Cohttp vs. libcurl: Why Terrateam switched to libcurl

Malcolm Matalka

On this page
HTTP/1.1 is easy and that’s about it
Terrateam uses a lot of in-house frameworks. For a long time, we have used Cohttp. Cohttp is a library for creating both HTTP/1.1
client and servers. While it has served us well for a server, for a client it has begun to show its limits. Terrateam has to operate in a range of environments and, while HTTP/1.1
is relatively straightforward, the rest of it gets complicated quickly. In particular, security can impose a wide range of requirements on an application that needs to reach out to the internet.
Cohttp is bare-bones
Cohttp is pretty bare-bones, it does not implement TLS or any proxy interfaces. A customer was deploying Terrateam behind an HTTPS proxy with a custom certificate and despite my attempts to implement that in Cohttp (it worked in every test environment I could create) we simply could not get it to work in this environment and because of security constraints we were limited in the debugging information we could obtain. But, we knew that curl worked in the environment.
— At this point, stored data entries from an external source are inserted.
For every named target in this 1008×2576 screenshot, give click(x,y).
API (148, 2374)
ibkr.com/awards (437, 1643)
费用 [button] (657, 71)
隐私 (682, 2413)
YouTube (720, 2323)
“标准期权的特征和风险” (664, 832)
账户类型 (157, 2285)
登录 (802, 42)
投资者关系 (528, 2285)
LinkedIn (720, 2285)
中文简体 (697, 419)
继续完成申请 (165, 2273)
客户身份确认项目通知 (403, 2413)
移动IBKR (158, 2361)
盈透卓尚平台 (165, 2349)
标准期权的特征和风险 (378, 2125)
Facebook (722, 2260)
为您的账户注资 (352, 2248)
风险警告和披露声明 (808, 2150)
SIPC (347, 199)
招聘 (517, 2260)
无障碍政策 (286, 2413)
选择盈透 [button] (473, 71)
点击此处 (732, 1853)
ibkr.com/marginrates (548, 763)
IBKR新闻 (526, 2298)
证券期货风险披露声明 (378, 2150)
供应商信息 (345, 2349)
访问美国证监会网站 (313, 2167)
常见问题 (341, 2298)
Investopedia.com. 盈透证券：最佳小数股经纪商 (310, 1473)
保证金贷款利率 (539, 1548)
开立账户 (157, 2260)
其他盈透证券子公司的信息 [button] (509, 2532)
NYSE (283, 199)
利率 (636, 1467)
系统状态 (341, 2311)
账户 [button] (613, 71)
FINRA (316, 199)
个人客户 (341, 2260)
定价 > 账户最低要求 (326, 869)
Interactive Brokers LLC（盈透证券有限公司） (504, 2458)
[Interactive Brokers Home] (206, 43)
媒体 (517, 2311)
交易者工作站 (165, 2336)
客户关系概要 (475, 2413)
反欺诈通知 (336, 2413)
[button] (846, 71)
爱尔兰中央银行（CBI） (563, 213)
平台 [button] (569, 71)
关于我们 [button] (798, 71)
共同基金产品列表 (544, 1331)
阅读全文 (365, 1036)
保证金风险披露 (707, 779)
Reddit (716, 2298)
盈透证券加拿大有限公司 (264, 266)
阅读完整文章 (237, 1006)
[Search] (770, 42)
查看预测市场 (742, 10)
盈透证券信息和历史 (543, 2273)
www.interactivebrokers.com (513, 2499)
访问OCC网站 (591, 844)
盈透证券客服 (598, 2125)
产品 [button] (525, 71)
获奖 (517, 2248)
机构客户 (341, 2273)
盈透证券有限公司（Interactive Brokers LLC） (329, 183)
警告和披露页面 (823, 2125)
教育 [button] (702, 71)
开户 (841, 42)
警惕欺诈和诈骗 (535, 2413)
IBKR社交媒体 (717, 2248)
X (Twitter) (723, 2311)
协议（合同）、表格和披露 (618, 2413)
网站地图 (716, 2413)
We decided that the best path forward would be to switch out HTTP requests from Cohttp to curl. Not only would it solve this problem but it comes with some other benefits:
- While most people know curl from piping it into bash, curl supports a huge range of protocols and proxies. This would make Terrateam much more robust.
- Curl implements HTTP pipelining and caching, giving an efficiency benefit. Terrateam does a lot of requests to GitHub and GitLab, making the most out of those connections would be great.
- Curl has a paid support channel, so if we hit a scenario that we run into an issue, we have a fallback option (more on this later).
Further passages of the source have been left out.